Word and item position data:
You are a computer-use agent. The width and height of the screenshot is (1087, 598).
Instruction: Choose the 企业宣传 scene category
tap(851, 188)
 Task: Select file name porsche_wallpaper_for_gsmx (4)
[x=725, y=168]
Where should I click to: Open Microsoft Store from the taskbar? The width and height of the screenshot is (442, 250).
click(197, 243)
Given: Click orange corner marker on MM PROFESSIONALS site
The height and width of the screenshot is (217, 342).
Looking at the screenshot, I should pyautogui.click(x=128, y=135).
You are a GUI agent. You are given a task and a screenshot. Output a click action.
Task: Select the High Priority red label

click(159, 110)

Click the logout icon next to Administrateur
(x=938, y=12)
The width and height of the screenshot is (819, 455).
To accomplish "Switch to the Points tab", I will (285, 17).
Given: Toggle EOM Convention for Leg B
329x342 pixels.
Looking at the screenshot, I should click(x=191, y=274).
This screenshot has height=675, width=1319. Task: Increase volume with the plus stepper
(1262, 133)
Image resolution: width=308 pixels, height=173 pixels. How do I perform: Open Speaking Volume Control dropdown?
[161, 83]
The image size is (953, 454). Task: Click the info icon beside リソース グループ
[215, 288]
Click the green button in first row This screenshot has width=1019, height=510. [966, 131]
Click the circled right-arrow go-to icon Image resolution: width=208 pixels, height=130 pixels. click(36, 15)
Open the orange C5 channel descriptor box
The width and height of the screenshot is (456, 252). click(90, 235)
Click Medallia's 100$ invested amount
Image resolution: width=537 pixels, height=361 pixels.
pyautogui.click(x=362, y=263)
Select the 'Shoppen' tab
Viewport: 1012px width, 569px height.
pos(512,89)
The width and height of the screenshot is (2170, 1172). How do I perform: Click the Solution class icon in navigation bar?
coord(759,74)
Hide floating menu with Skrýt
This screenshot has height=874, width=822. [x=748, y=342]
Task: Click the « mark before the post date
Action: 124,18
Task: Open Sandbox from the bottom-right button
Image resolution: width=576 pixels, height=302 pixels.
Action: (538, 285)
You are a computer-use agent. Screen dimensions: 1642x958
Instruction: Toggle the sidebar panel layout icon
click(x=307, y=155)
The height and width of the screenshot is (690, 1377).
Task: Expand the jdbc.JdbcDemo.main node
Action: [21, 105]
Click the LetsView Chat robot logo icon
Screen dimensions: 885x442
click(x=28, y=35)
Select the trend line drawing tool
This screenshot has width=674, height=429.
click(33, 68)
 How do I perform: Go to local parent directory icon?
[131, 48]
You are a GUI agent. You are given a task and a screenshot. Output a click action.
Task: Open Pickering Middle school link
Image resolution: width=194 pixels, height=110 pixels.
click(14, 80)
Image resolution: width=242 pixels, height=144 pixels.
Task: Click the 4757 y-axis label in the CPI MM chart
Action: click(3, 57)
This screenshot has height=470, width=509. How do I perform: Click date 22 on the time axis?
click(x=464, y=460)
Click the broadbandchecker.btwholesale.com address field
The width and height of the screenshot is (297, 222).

▶ Exercise brief
Put each line of the records above into a JSON list of strings, one string per line, and skip any blank lines.

▶ Final result
[
  "You are a computer-use agent. The width and height of the screenshot is (1087, 598).",
  "Instruction: Choose the 企业宣传 scene category",
  "tap(851, 188)",
  " Task: Select file name porsche_wallpaper_for_gsmx (4)",
  "[x=725, y=168]",
  "Where should I click to: Open Microsoft Store from the taskbar? The width and height of the screenshot is (442, 250).",
  "click(197, 243)",
  "Given: Click orange corner marker on MM PROFESSIONALS site",
  "The height and width of the screenshot is (217, 342).",
  "Looking at the screenshot, I should pyautogui.click(x=128, y=135).",
  "You are a GUI agent. You are given a task and a screenshot. Output a click action.",
  "Task: Select the High Priority red label",
  "click(159, 110)",
  "Click the logout icon next to Administrateur",
  "(x=938, y=12)",
  "The width and height of the screenshot is (819, 455).",
  "To accomplish \"Switch to the Points tab\", I will (285, 17).",
  "Given: Toggle EOM Convention for Leg B",
  "329x342 pixels.",
  "Looking at the screenshot, I should click(x=191, y=274).",
  "This screenshot has height=675, width=1319. Task: Increase volume with the plus stepper",
  "(1262, 133)",
  "Image resolution: width=308 pixels, height=173 pixels. How do I perform: Open Speaking Volume Control dropdown?",
  "[161, 83]",
  "The image size is (953, 454). Task: Click the info icon beside リソース グループ",
  "[215, 288]",
  "Click the green button in first row This screenshot has width=1019, height=510. [966, 131]",
  "Click the circled right-arrow go-to icon Image resolution: width=208 pixels, height=130 pixels. click(36, 15)",
  "Open the orange C5 channel descriptor box",
  "The width and height of the screenshot is (456, 252). click(90, 235)",
  "Click Medallia's 100$ invested amount",
  "Image resolution: width=537 pixels, height=361 pixels.",
  "pyautogui.click(x=362, y=263)",
  "Select the 'Shoppen' tab",
  "Viewport: 1012px width, 569px height.",
  "pos(512,89)",
  "The width and height of the screenshot is (2170, 1172). How do I perform: Click the Solution class icon in navigation bar?",
  "coord(759,74)",
  "Hide floating menu with Skrýt",
  "This screenshot has height=874, width=822. [x=748, y=342]",
  "Task: Click the « mark before the post date",
  "Action: 124,18",
  "Task: Open Sandbox from the bottom-right button",
  "Image resolution: width=576 pixels, height=302 pixels.",
  "Action: (538, 285)",
  "You are a computer-use agent. Screen dimensions: 1642x958",
  "Instruction: Toggle the sidebar panel layout icon",
  "click(x=307, y=155)",
  "The height and width of the screenshot is (690, 1377).",
  "Task: Expand the jdbc.JdbcDemo.main node",
  "Action: [21, 105]",
  "Click the LetsView Chat robot logo icon",
  "Screen dimensions: 885x442",
  "click(x=28, y=35)",
  "Select the trend line drawing tool",
  "This screenshot has width=674, height=429.",
  "click(33, 68)",
  " How do I perform: Go to local parent directory icon?",
  "[131, 48]",
  "You are a GUI agent. You are given a task and a screenshot. Output a click action.",
  "Task: Open Pickering Middle school link",
  "Image resolution: width=194 pixels, height=110 pixels.",
  "click(14, 80)",
  "Image resolution: width=242 pixels, height=144 pixels.",
  "Task: Click the 4757 y-axis label in the CPI MM chart",
  "Action: click(3, 57)",
  "This screenshot has height=470, width=509. How do I perform: Click date 22 on the time axis?",
  "click(x=464, y=460)",
  "Click the broadbandchecker.btwholesale.com address field",
  "The width and height of the screenshot is (297, 222)."
]